A normal fasting number tells you one moment, not how your body handles the swings across a whole day. In general, an afternoon crash after a "normal" fasting result often points toward how steady the glucose curve is between meals, sleep quality the night before, and how much stress load the nervous system is carrying, all of which sit upstream of the number on the page. The doctrine framing here is the load underneath, not the single reading. Tracking the pattern across a few days, and how it tracks with your sleep, usually shows more than one fasting value ever will.
Half the internet sells me supplements for "adrenal fatigue." The doctrine talks about the threshold and survival mode. Are these the same thing, or am I being sold something?
Good instinct to question it. "Adrenal fatigue" as a marketed diagnosis is not a recognized clinical condition, and it is often used to sell supplements. What people are usually feeling, though, is real: the body held in a chronic stress-response state for too long, which is much closer to the allostatic-load and threshold language the doctrine uses. Speaking generally, the useful question is not which gland is "tired," it is how much cumulative load the system is carrying and whether it ever gets to stand down. That reframe tends to point toward sleep, recovery and stress patterns rather than a bottle.

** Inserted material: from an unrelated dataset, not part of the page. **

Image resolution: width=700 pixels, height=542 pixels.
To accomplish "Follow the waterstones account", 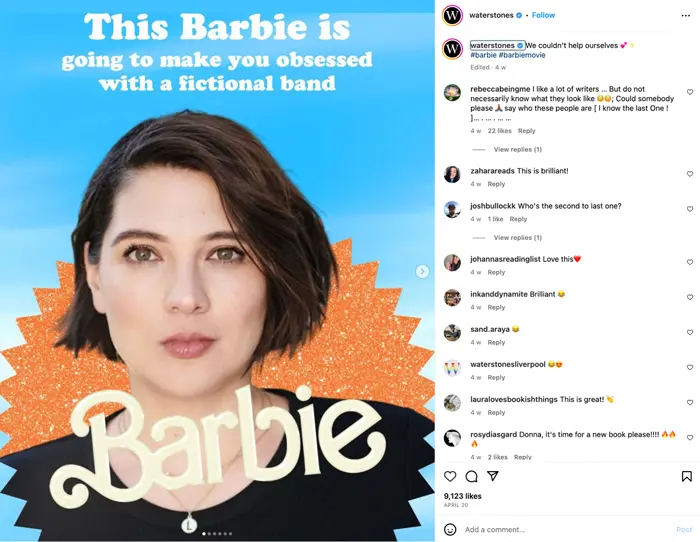I will tap(543, 15).

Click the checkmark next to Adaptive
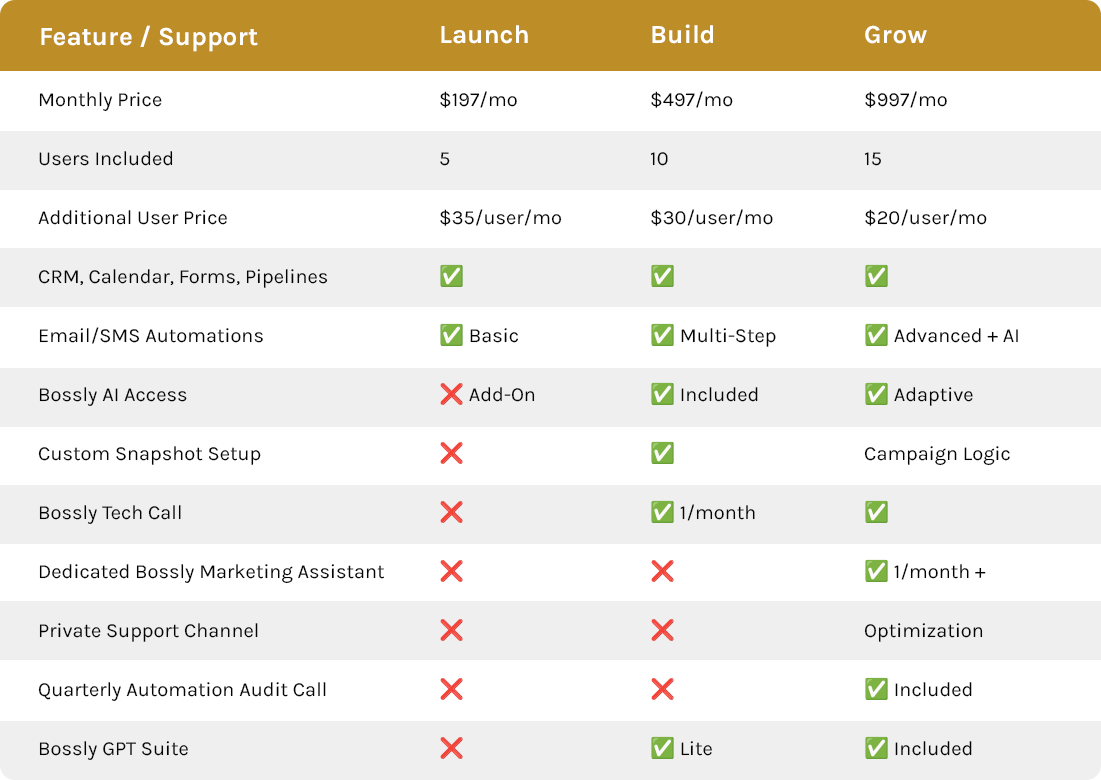coord(876,394)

Pulled the most-asked question from the AMA up here so the whole room has it. Your genes are not the verdict, they are the geography. Same load, same threshold crossed, but where the body breaks first depends on where you happen to be weakest. That is why one family gets the heart story and another gets the autoimmune story from the very same root. The work is the same for both: find the load, lower it, cross back. This is a framework for understanding, not a treatment plan.